* _Requirement_
Nothing except the pictures should be left out when you reproduce the listing exactly.

· · · ·

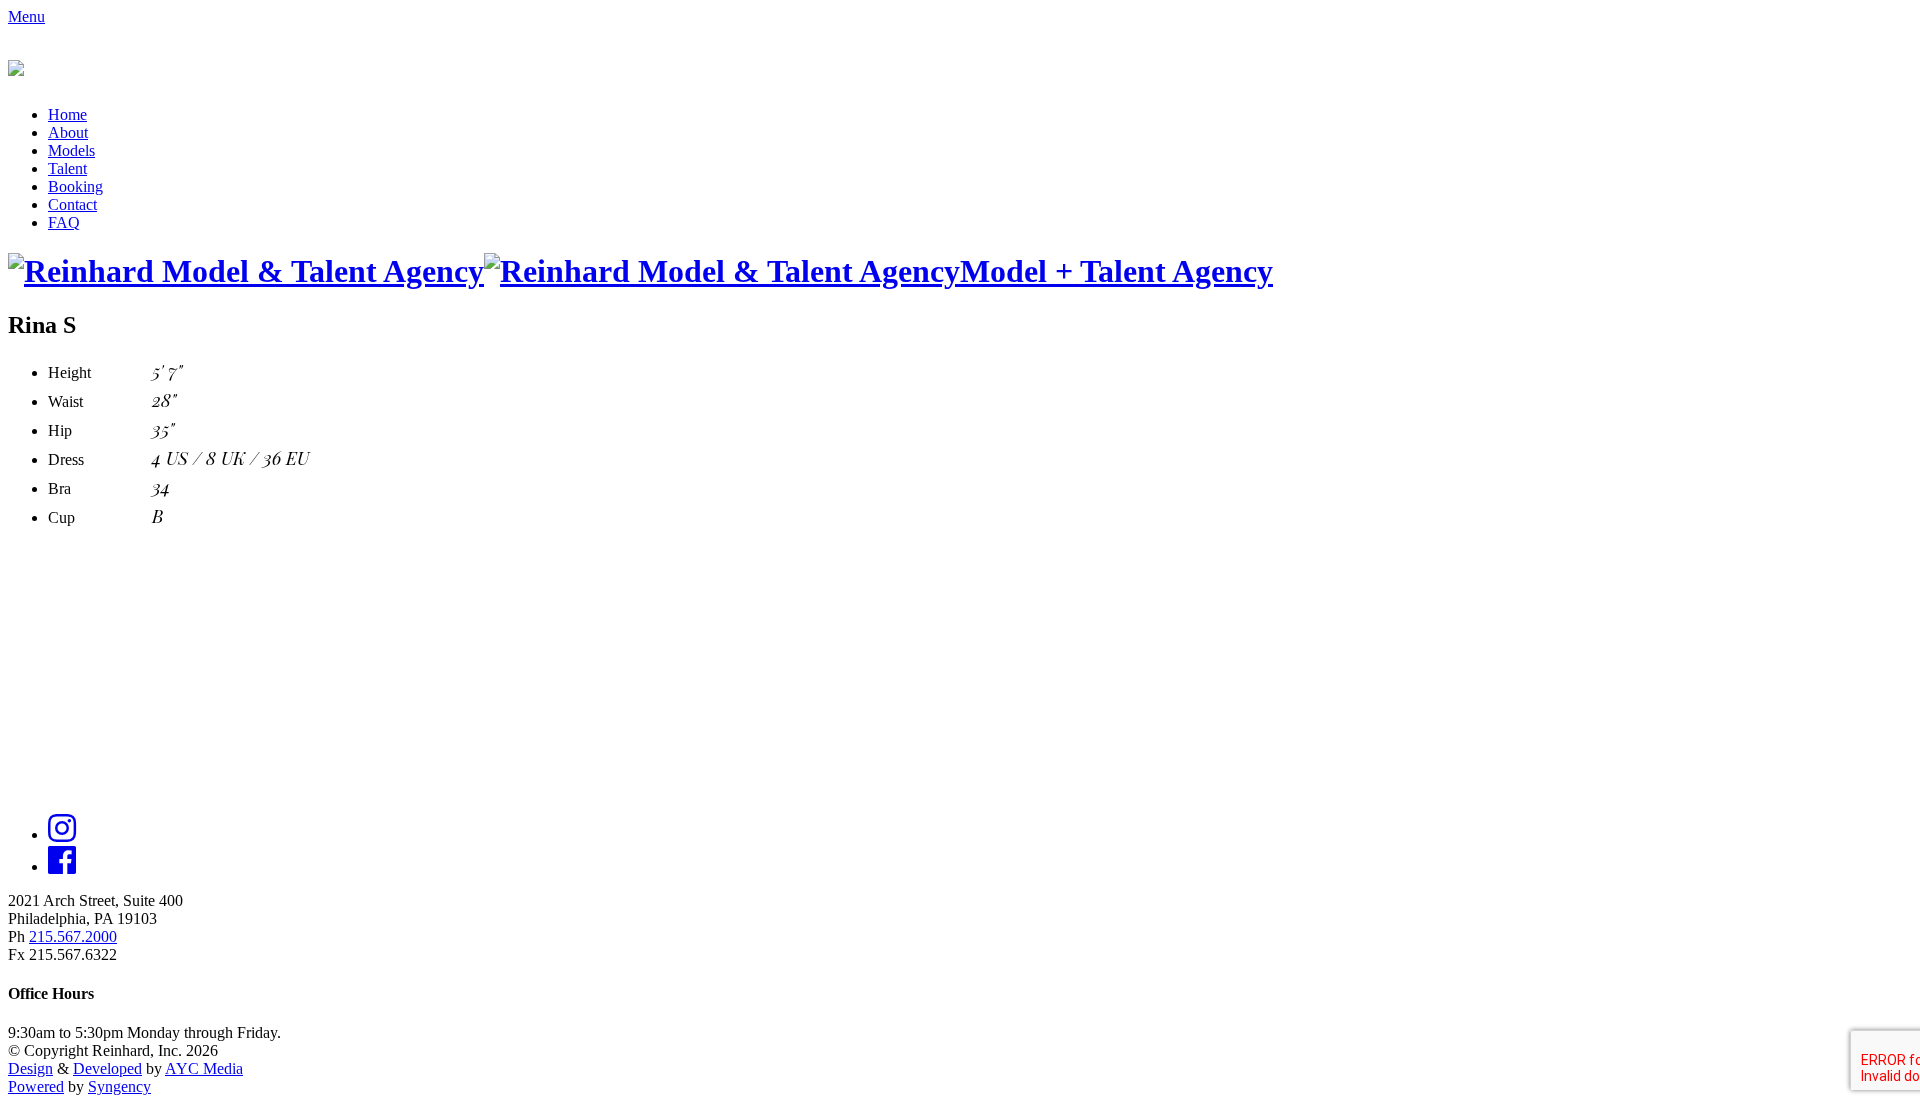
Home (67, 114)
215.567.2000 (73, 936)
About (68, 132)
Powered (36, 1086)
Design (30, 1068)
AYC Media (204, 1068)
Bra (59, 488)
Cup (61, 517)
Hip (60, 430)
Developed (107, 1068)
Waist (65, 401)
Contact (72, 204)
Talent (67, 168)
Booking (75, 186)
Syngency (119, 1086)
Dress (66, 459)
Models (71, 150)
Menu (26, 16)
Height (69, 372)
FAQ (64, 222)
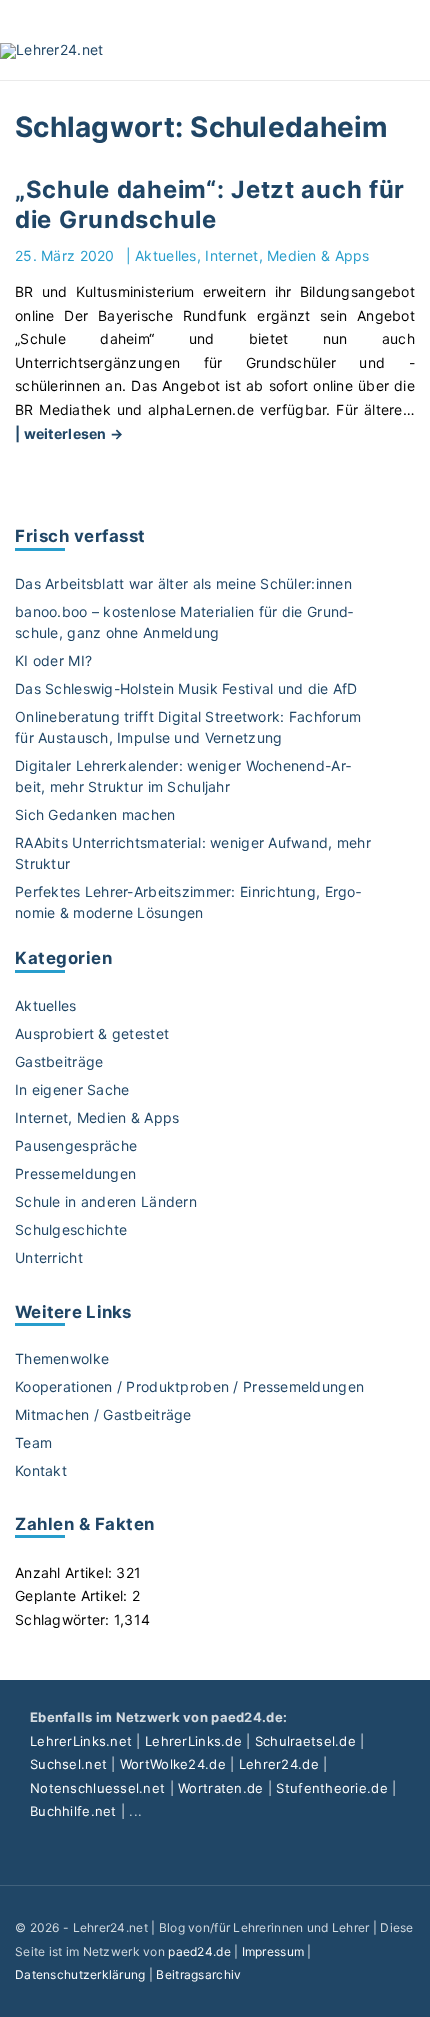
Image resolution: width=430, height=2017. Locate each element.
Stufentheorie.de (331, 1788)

· · · ·

* _Answer box_
Home (67, 114)
215.567.2000 (73, 936)
About (68, 132)
Powered (36, 1086)
Design (30, 1068)
AYC Media (204, 1068)
Bra (59, 488)
Cup (61, 517)
Hip (60, 430)
Developed (107, 1068)
Waist (65, 401)
Contact (72, 204)
Talent (67, 168)
Booking (75, 186)
Syngency (119, 1086)
Dress (66, 459)
Models (71, 150)
Menu (26, 16)
Height (69, 372)
FAQ (64, 222)
Image resolution: width=430, height=2017. Locate each element.
Stufentheorie.de (331, 1788)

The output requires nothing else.